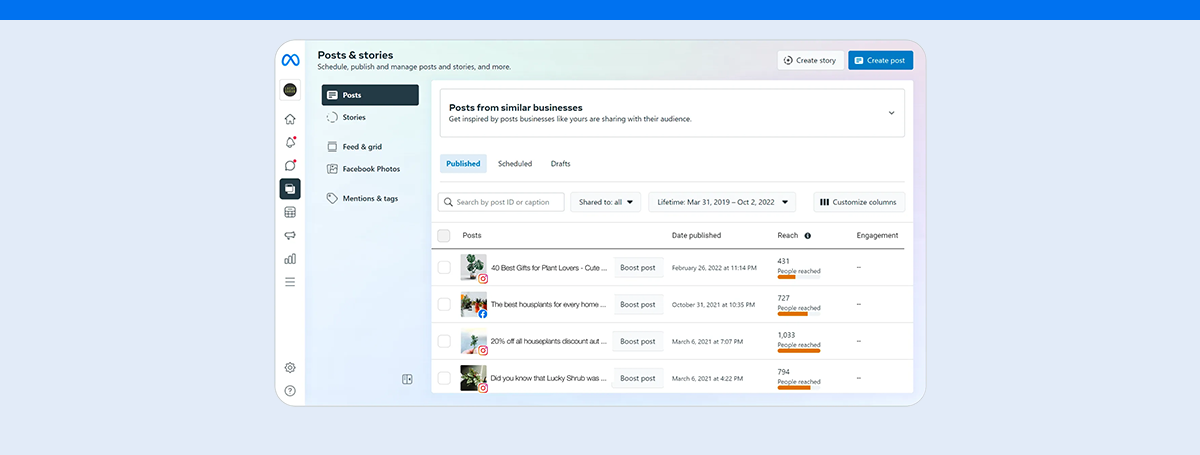The image size is (1200, 455).
Task: Open the Insights bar chart icon
Action: (x=290, y=259)
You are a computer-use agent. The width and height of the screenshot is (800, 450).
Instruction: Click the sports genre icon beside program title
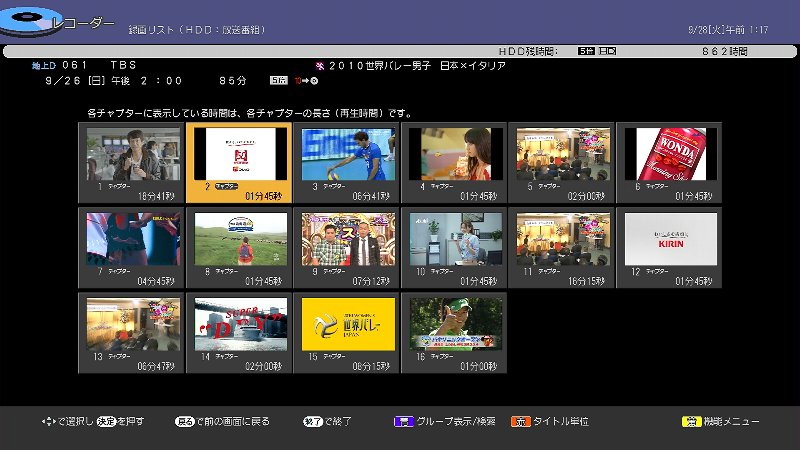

● ● ● ●

--- Goal of the exercise ---
Repeat each line word for word, from the one with "You are a computer-use" down to the last line of the data, and keep the pictures out of it.

--- Output for this task ---
You are a computer-use agent. The width and height of the screenshot is (800, 450).
Instruction: Click the sports genre icon beside program title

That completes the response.